# EXERCISE DIRECTIONS
An exact copy of every entry is required, minus the pictures.

# DATASET
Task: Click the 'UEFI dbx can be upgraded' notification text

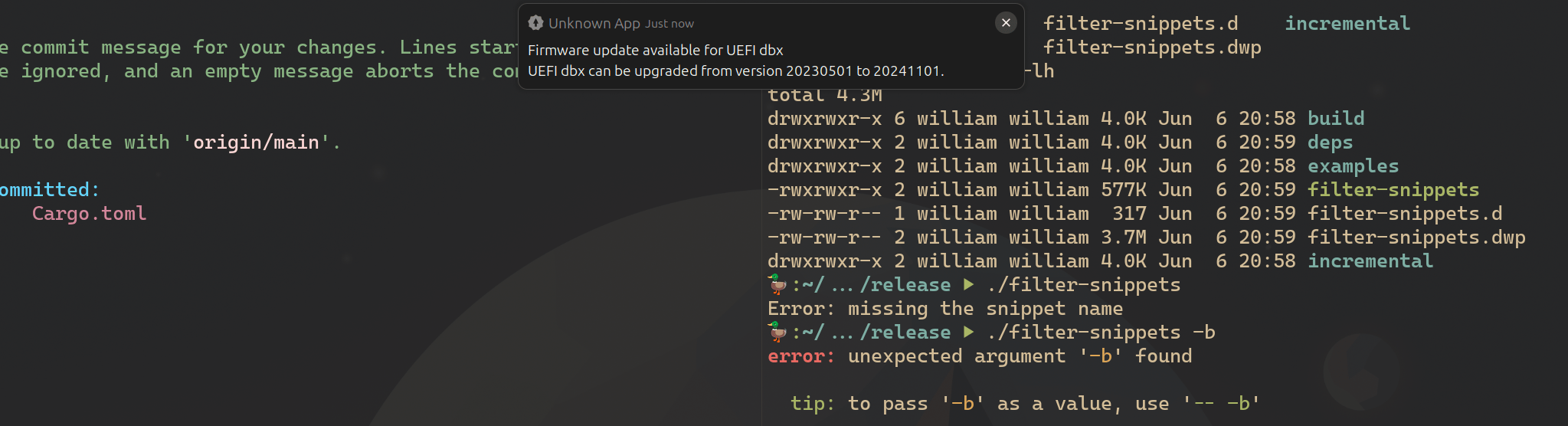Action: [735, 71]
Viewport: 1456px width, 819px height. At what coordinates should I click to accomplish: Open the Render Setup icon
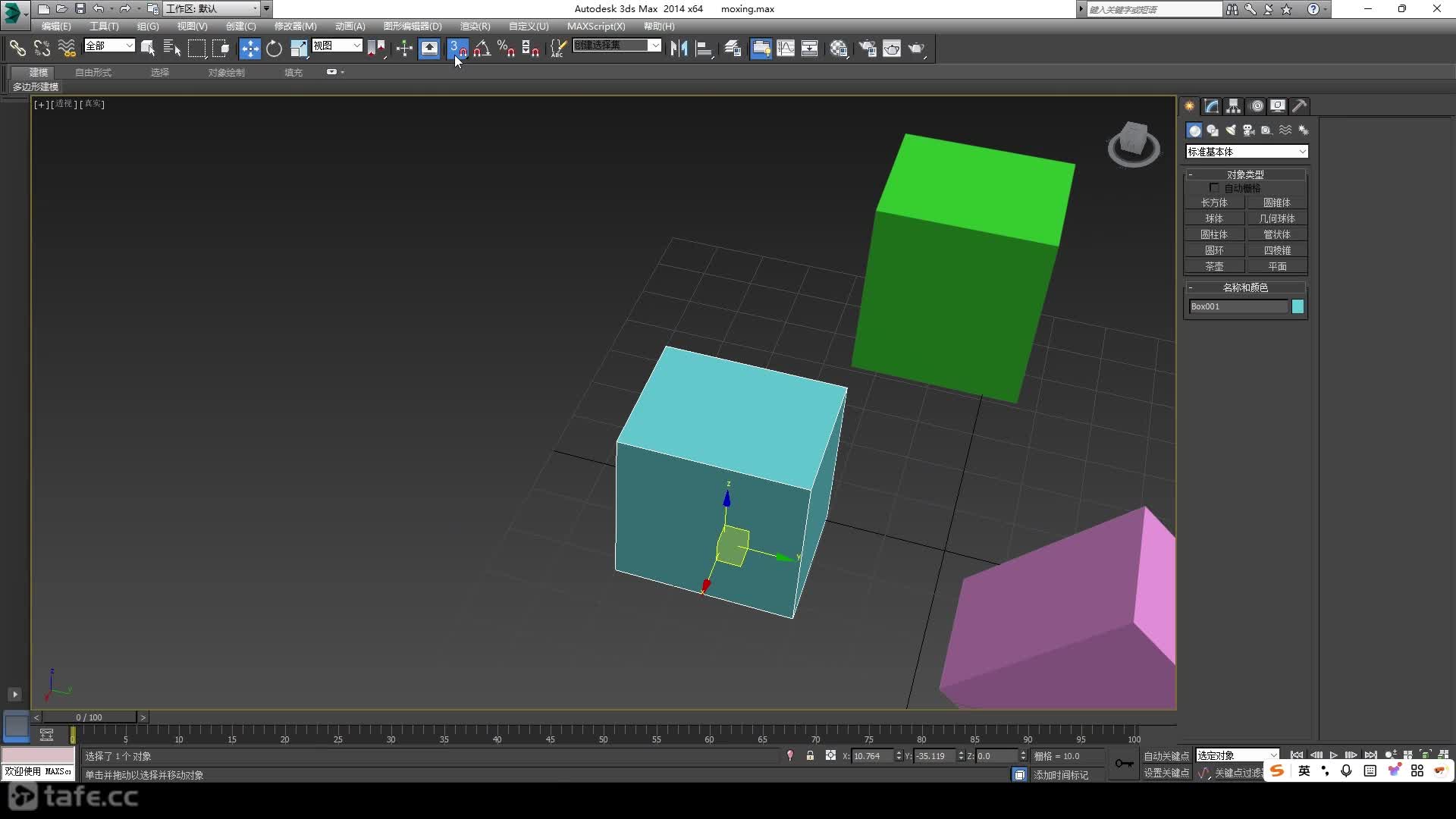click(868, 49)
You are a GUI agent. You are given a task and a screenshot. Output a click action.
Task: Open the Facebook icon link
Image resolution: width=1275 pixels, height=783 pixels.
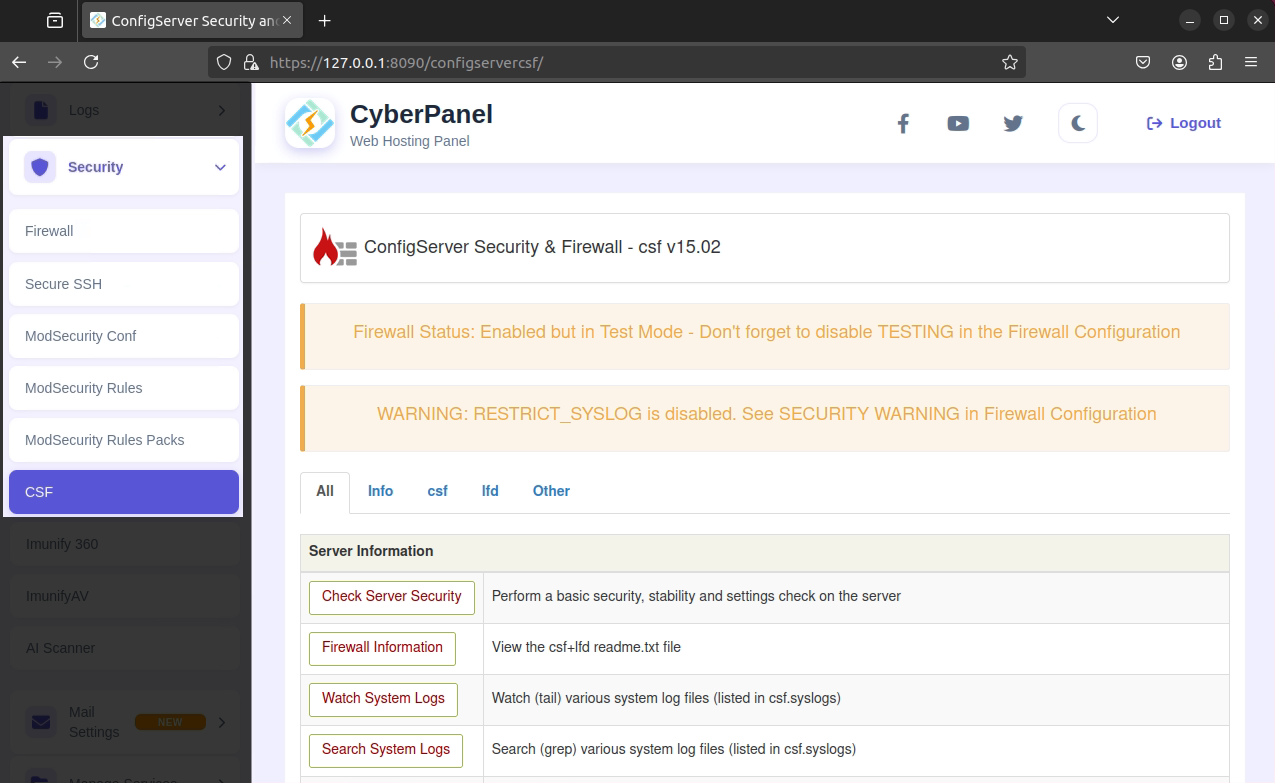(902, 124)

# COMPLETED EXERCISE
Task: Click the 'UEFI dbx can be upgraded' notification text

Action: [735, 71]
Viewport: 1456px width, 819px height. At what coordinates should I click to accomplish: Open the Render Setup icon
click(868, 49)
You are a GUI agent. You are given a task and a screenshot. Output a click action.
Task: Open the Facebook icon link
Image resolution: width=1275 pixels, height=783 pixels.
(902, 124)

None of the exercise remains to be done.